Pantetheine substrates were docked into the active site by manually placing them in approximate positions using PyMol.20 These initial poses were then minimised using the YASARA algorithm.21 In the case of the triketide pantetheine 15P this docking procedure resulted in a model in which the pantetheine extends parallel to the adenine diphosphate, locating the thiolester and the β-carbon adjacent to the nicotinamide. The αβ-unsaturated carbonyl of the substrate adopts an s-cis conformation which places the reactive β-carbon 3.6 Å away from the cofactor's reactive 4′-pro-R hydrogen (Fig. 4B). The geminal dimethyl group of the pantetheine makes contacts with a hydrophobic surface created by C2097 and L2098 at the entrance to the pocket. The pantetheine chain then extends past a largely hydrophobic surface created by N1922, F1923 and I2001 towards a pocket which contains the substrate (vide infra). The terminal hydroxyl of the pantetheine is located at the entrance to the substrate tunnel suggesting that in the functional PKS the substrate and pantetheine adopt an extended conformation with the ACP in contact with the outer surface of the ER active site, allowing delivery of the αβ-unsaturated thiolester to the nicotinamide. The model suggests the formation of two hydrogen bonds between pantetheine and NADPH: the pantoate 2-hydroxyl hydrogen lies 2.5 Å from the adenine ribose furan oxygen; and the pantothenic acid NH lies 2.4 Å from nicotinamide ribonucleotide 3′ oxygen.

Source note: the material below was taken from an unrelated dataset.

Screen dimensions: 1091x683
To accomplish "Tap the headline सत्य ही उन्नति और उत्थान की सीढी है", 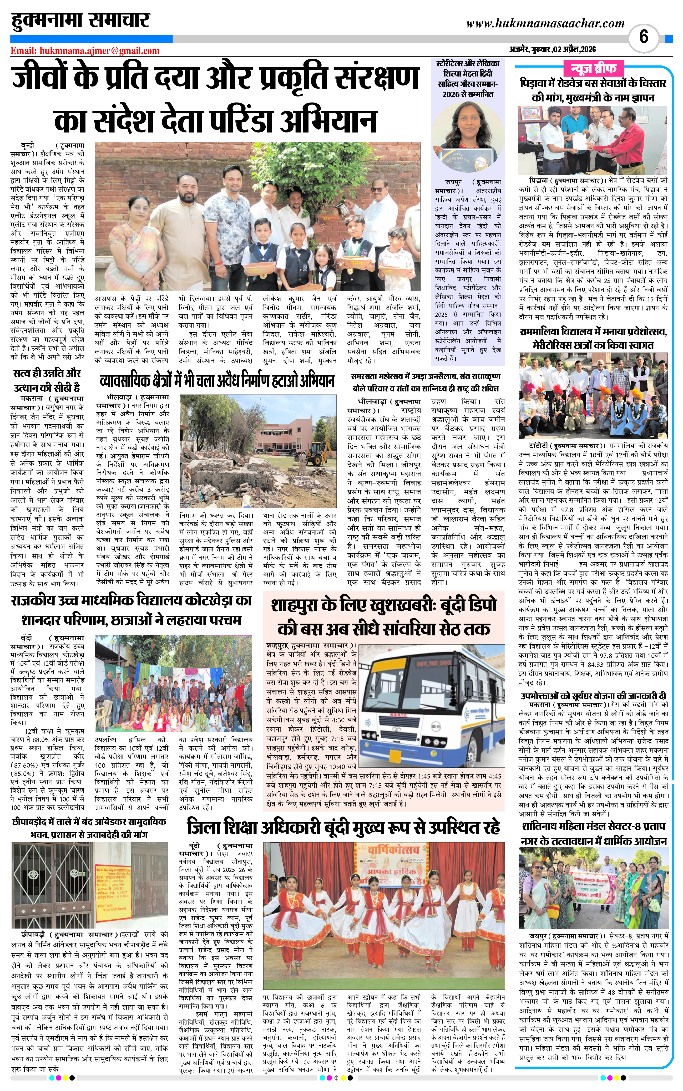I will (47, 380).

The stereochemical assays of the in vitro ER showed that it transfers hydride from NADPH to the Re face at C-3 of tigloyl pantetheine 5P, and the model is consistent with this geometric constraint. After transfer of hydride a transient enol(ate) must be reprotonated at the 2-carbon. In the native protein this must happen stereoselectively on the Re-face of C-2 to provide the observed 2-S-stereochemistry. However the model does not show a likely proton source (e.g. tyrosine hydroxyl etc.) within 5 Å of the substrate 2-carbon.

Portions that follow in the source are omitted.